# Work task:
Only the lines from the one containing "Task: Select the top red bookmark tab" through the end of the entries are to be copied, exactly and without pictures, please.

[Collected data]
=== Section Start ===
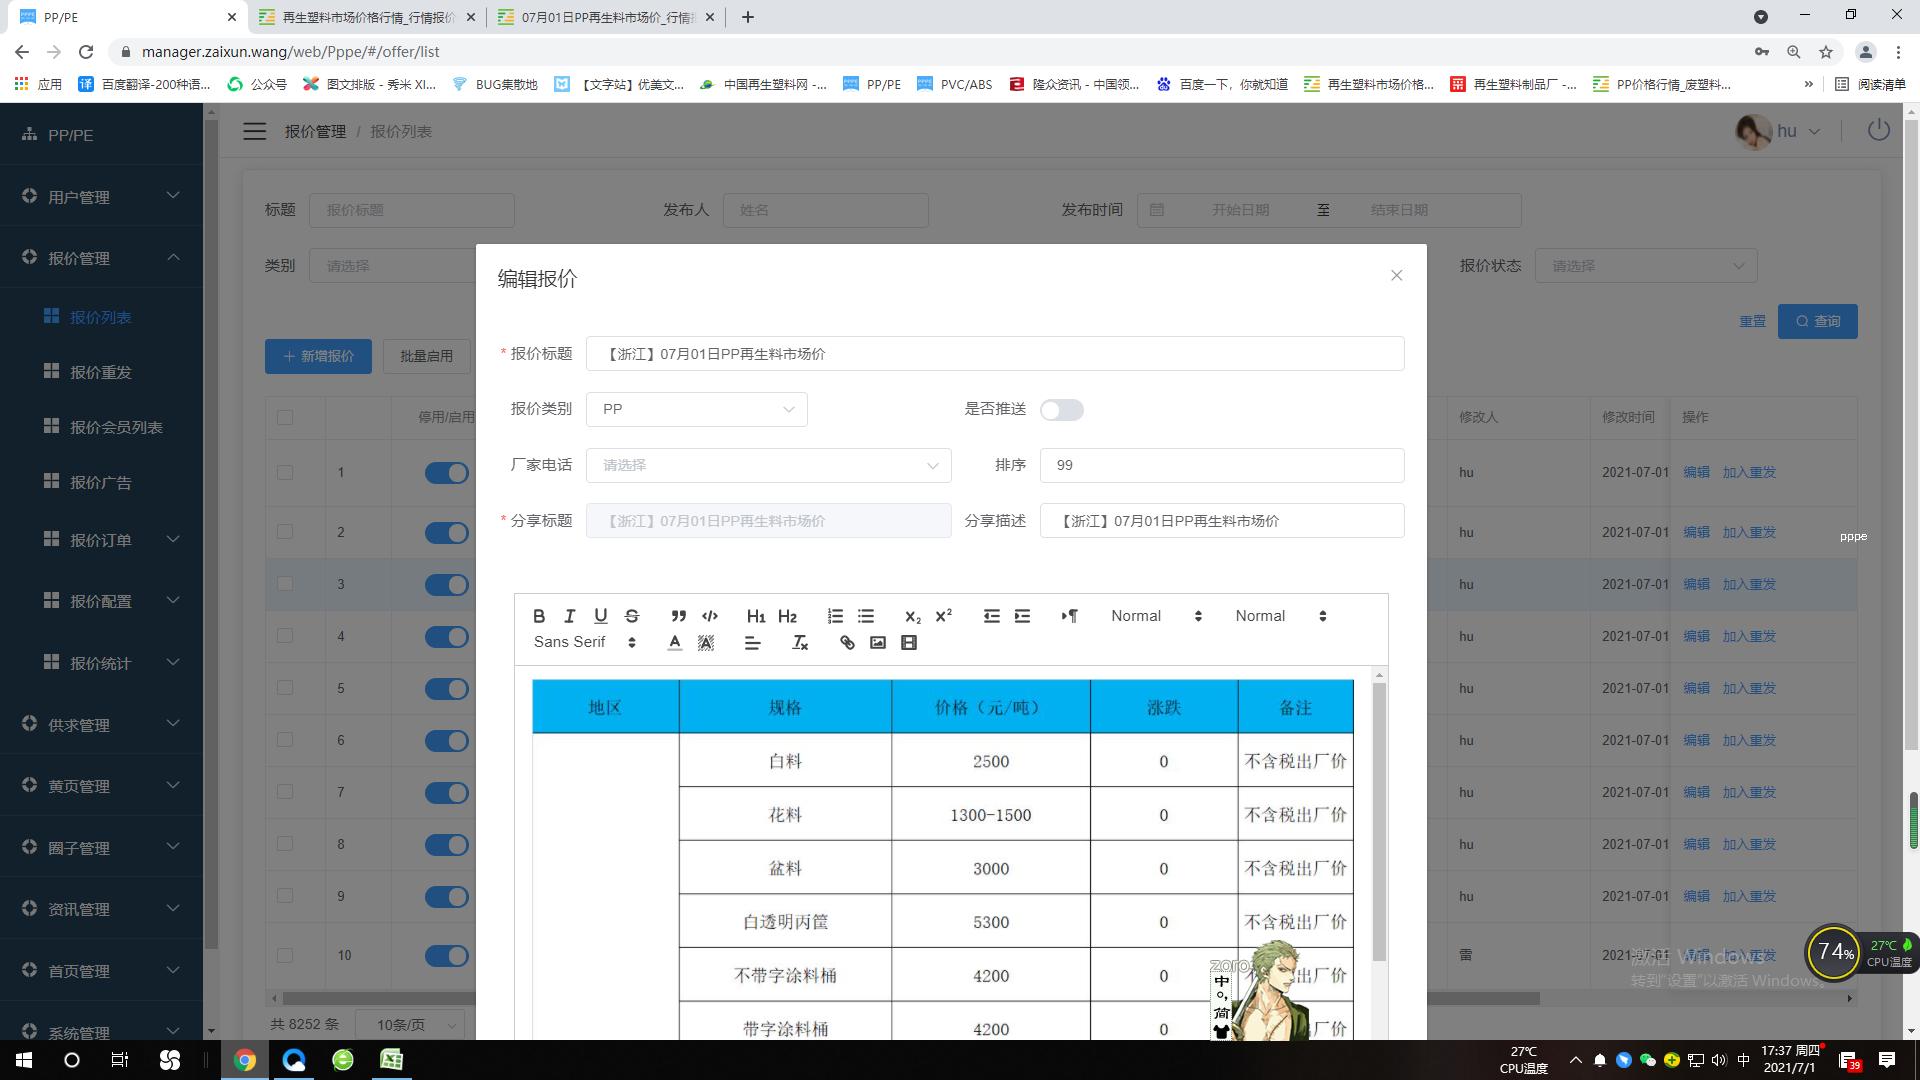Image resolution: width=1920 pixels, height=1080 pixels.
Task: Check the checkbox for row 2
Action: tap(285, 532)
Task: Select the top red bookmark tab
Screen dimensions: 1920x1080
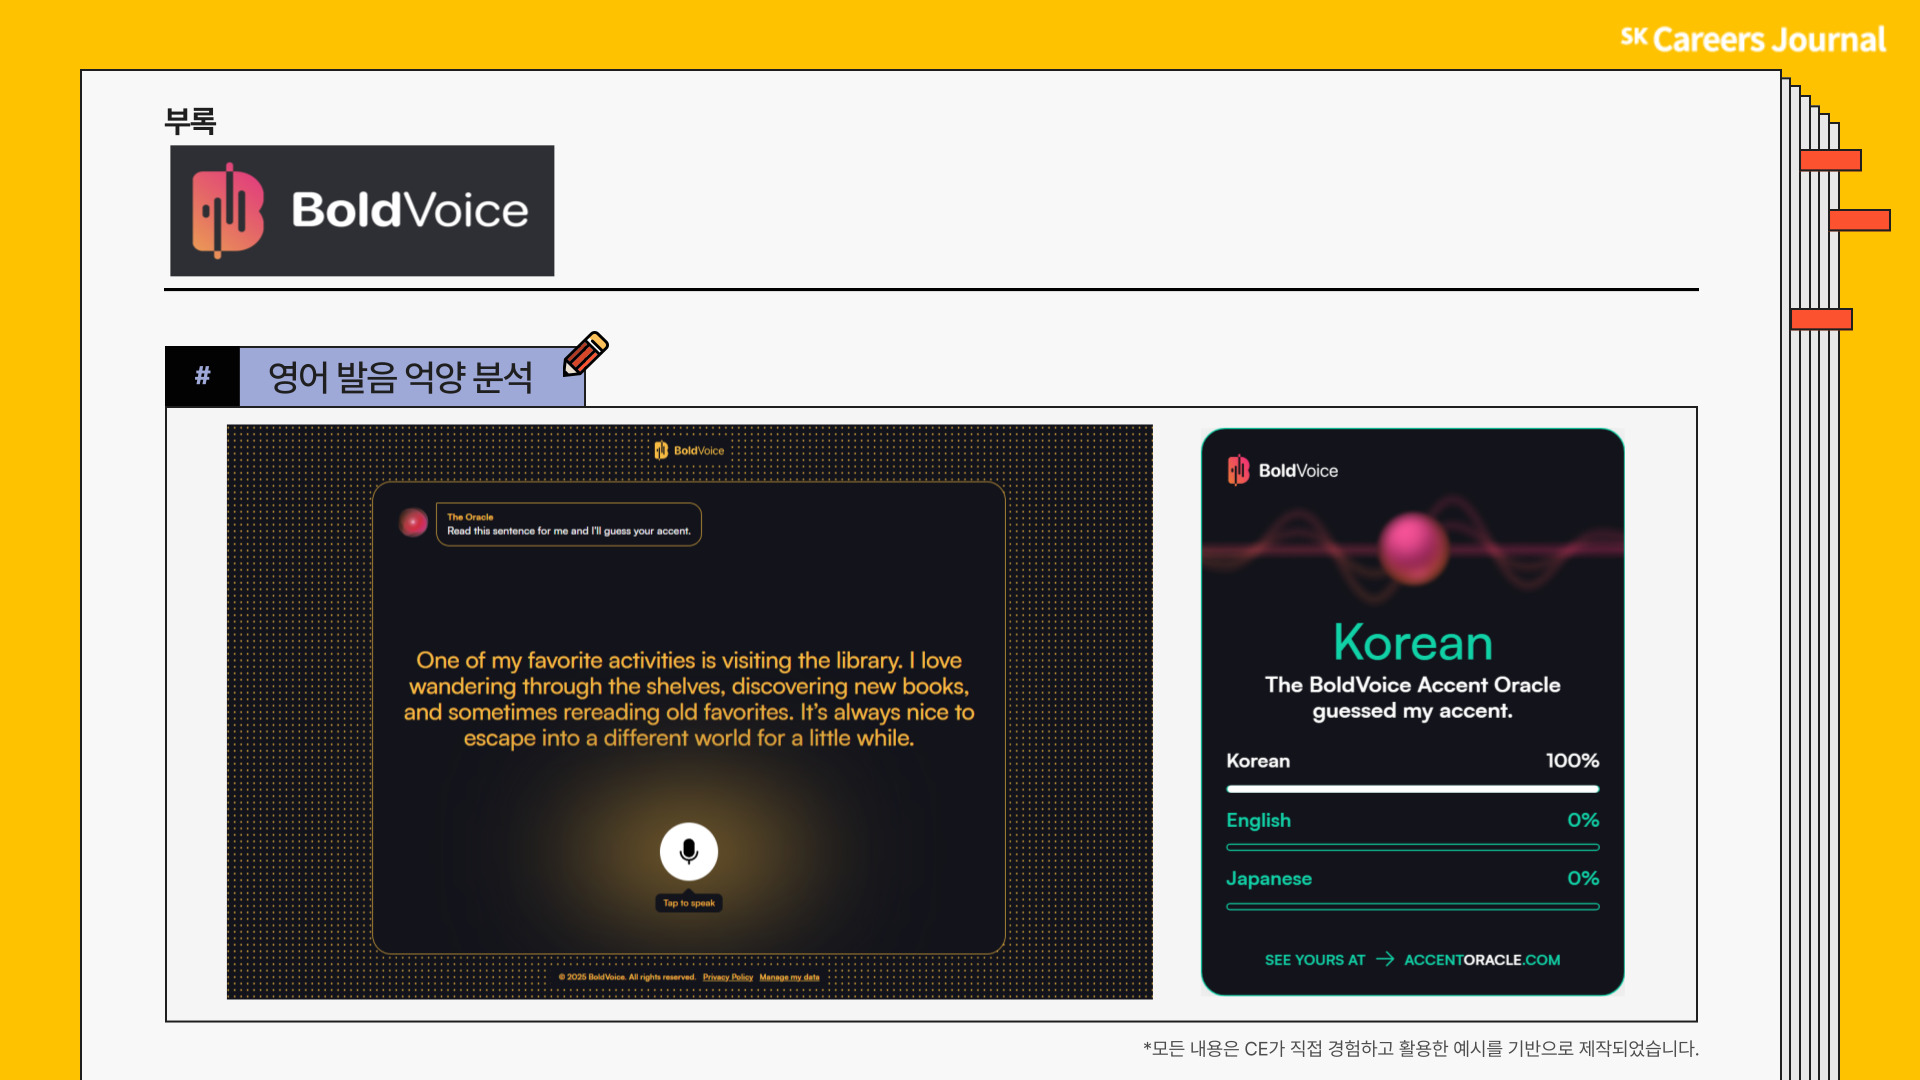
=== Section End ===
# Task response:
Task: Select the top red bookmark tab
Screen dimensions: 1920x1080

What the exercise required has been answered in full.